MQA - Music Discussion


This thread is to discuss MQA music currently available, listening impressions, and how they were encoded.

Please keep tech. talk (except provenance) out of this discussion! :) This thread is about finding good music sources, listening impressions, and mastering. There is a lot to be said about the algorithms, hype, and politics but please use other threads for that in the Digital section perhaps. :) 
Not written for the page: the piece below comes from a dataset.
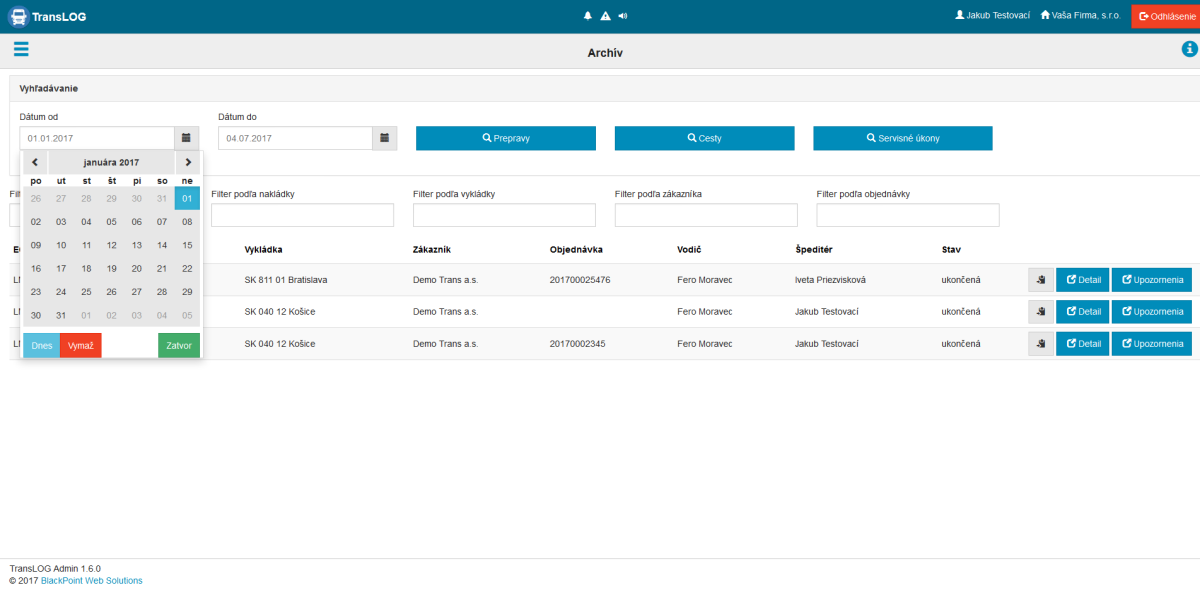Open the warning triangle alerts

605,16
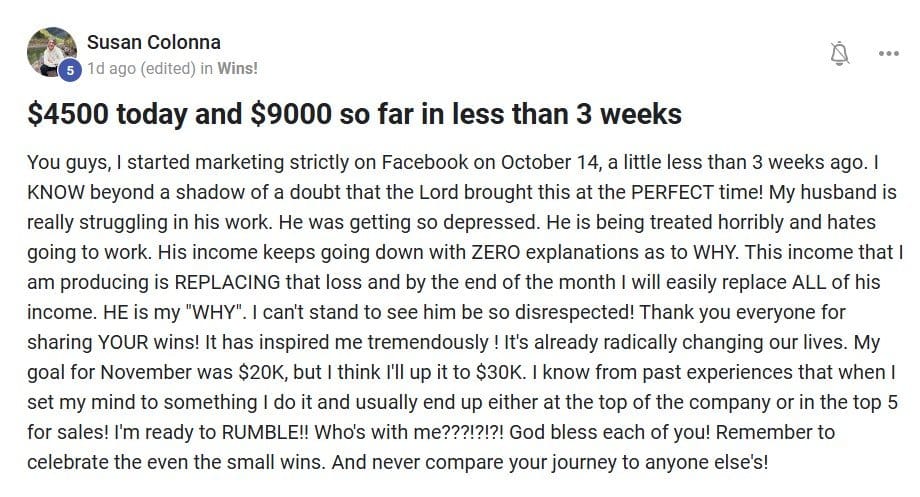Go to the Wins! category link
This screenshot has height=497, width=920.
238,69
I'll start.  I know right now of only two big labels offering MQA:

2L.no (maybe only test tracks)

and

https://www.highresaudio.com/studio_master.php?fids=153&cr=MQA

as well as at least one indie label. Thanks to Peter Veth over in the DAR thread here:

http://www.digitalaudioreview.net/2016/08/mqa-a-non-hostile-takeover/#comment-135610

I'm particularly interested in talking about works we can find to do A/B comparisons with, as well as any tracks listeners feel are exemplars and say "This is good stuff!"  because so far I've had no luck at all.
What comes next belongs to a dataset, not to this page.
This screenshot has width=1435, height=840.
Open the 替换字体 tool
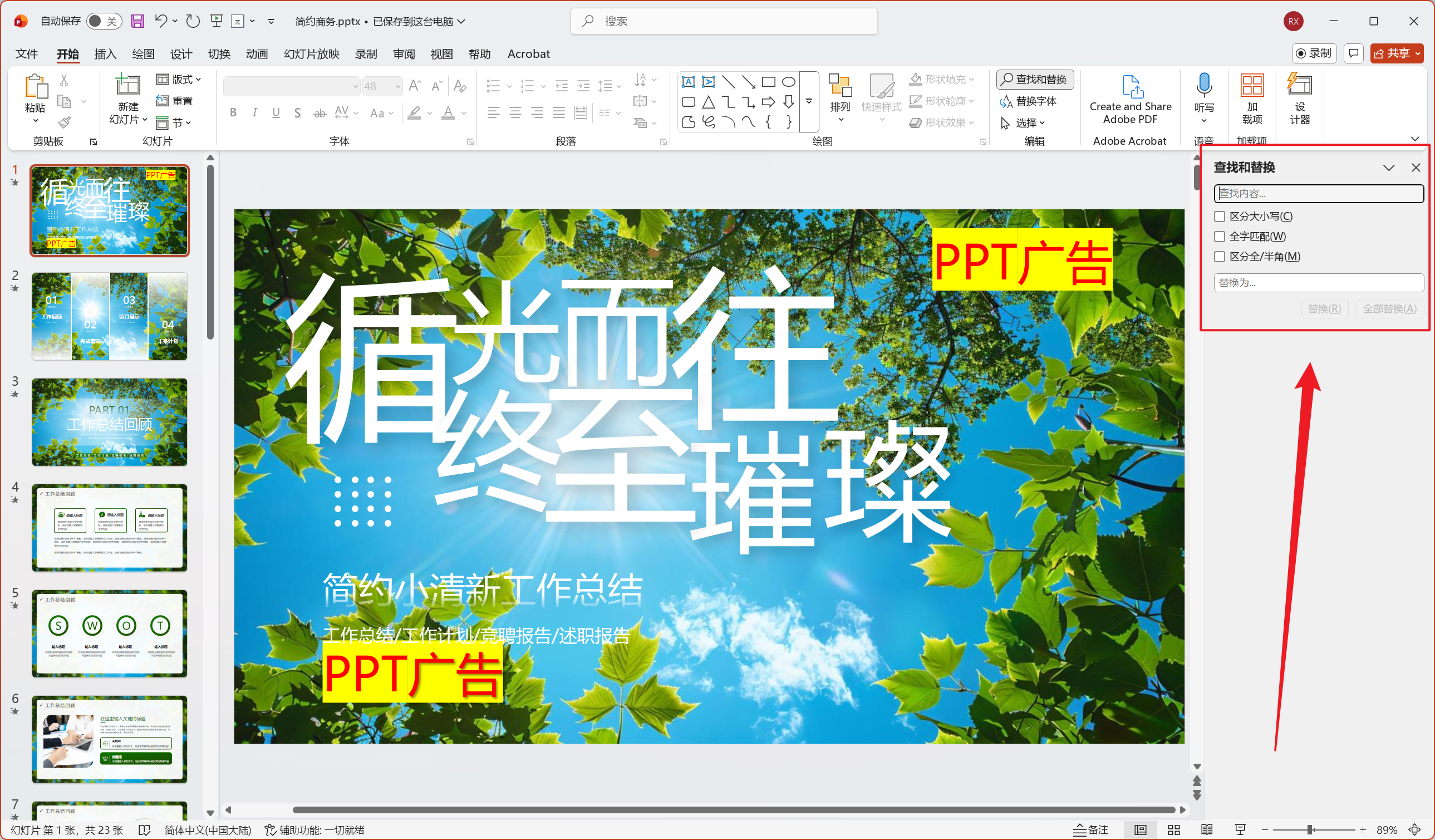[x=1034, y=101]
As others know, the thing that has so far affected music the most is the mastering choices made by the engineers, as opposed to actual encoding technology, so I welcome details of that along with listening impressions.

Thank you.
erik_squires
@erik_squires 

The thing - for me - is concentration. I get lost in the music, partly because the quality of the recording is pretty good and partly because I like the music. So I am trying to improve that part of my listening skillset.

As a palate cleanser :)  I queued up Born To Run yesterday and listened to a 16/44.1 version versus an upsampled 24/88.2 version I made. The high res version was definitely a cleaner, less congested sound to my ears. Since it's an old analog recording, I would love to hear it remastered in MQA. Maybe lose some dynamic compression. Not a true high-res in the Dr Aix sense but definitely a recording that could use some new love. 



@dbtom2

I hear you. I think too many of us forget how to listen to music after a while, and we engage more in shopping than music. :)

Best,


Erik
A method of compressing and authenticating music using a lossy algorithm created by Bob Stuart and Meridian, replete with unproven claims of actually making music sound better.

Requires a DAC with MQA decoding to "take full advantage" of the encoding process.

You can read the early press release here:

https://www.meridian-audio.com/news-events/meridian-audio-launches-mqa-master-quality-authenticated/

Best,

Erik
I stream for most of my music.  I have a Meridian Ultra Dac driving a Krell KSA-80B powering Apogee Scintilla Ribbons.  It does a full decode.  Its the best music experience I have had in 35 years.  Its very much like the performer is in the room.  Compared to a top Nain streamer, it has all the emotional connection with the music.  I have also ripped three MQA CD's, on my Naim Core, and the Ultra decoded to full MQA.  My system in general sounds better with higher sample rates--352/384 is usually the best, as long as the recording, miking, mixing etc is done well.  The Meridian also does things to the reconstructions of standard CD's with their apodizing filter.  It does sound better than a standard reconstruction.  I also had a Mytek Manhattan II before, and it sounded very good.  I also must say that I have played some 44.1 with MQA and the material content and sound was not all that impressive.  If its a poor master, MQA can only fix so much.  I have also played some Jazz that had analog originals, that sounded very nice with MQA encoding.  I really don't so much enjoy anything but MQA these days.